On May 11, 2011, the Court of Appeals of Tennessee at Knoxville returned its opinion in the case styled CNX Gas Company, LLC v. Miller Petroleum, Inc., et al.  As previously reported, CNX Gas Company, LLC (“CNX”) commenced litigation on June 11, 2008 in the Chancery Court of Campbell County, State of Tennessee to enjoin us from assigning or conveying certain leases described in the Letter of Intent signed by CNX and our company on May 30, 2008, to compel us to specifically perform the assignments as described in the Letter of Intent, and for damages. After the trial court granted the motion for summary judgment of the company and other party defendants and dismissed the case, finding that there were no genuine issues of material fact and we were entitled to judgment as a matter of law, CNX appealed.  All parties filed briefs and the Court of Appeals heard oral arguments on May 18, 2010.  In its May 11, 2011 opinion, the Court of Appeals reversed the trial court’s grant of summary judgment in favor of our company and the other party defendants, and remanded the case back to the trial court for further proceedings.  On July 28, 2011, the case was dismissed without prejudice on the motion of CNX.  On August 4, 2011, a breach of contract case was filed against us in the United States District Court for the Eastern District of Tennessee.  The case, styled CNX Gas Company, LLC v.
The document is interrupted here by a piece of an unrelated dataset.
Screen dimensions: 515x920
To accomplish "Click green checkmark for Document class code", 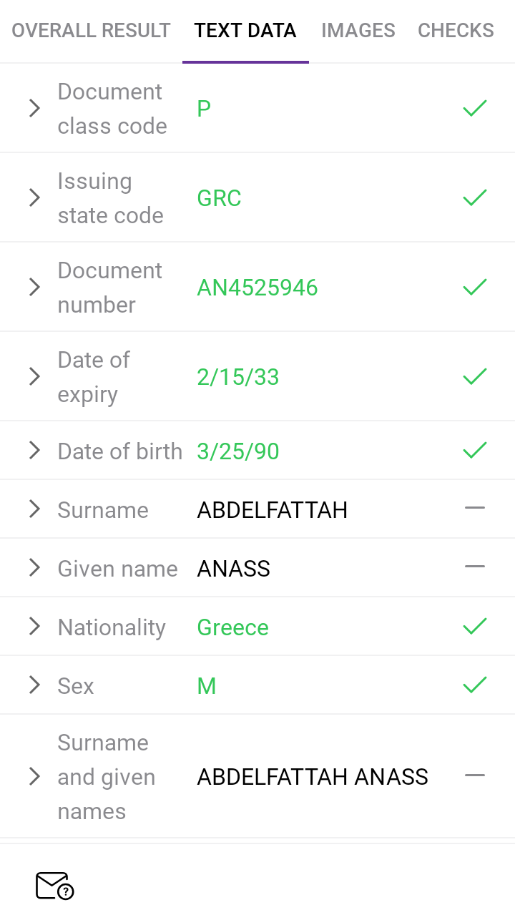I will click(474, 109).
Miller Energy Resources, Inc., Chevron Appalachia, LLC as successor in interest to Atlas America, LLC Cresta Capital Strategies, LLC and Scott Boruff, arises from the same allegations as the previous action filed in state court and voluntarily dismissed on July 28, 2011.  The federal case seeks money damages from us for breach of contract; however, unlike the previous action, it does not seek specific performance of the assignments at issue.  The Plaintiff claims that the other defendants tortuously interfered with, or induced the breach of, the letter of intent between us and the Plaintiff.  We have filed our Answer and intend to vigorously defend this suit.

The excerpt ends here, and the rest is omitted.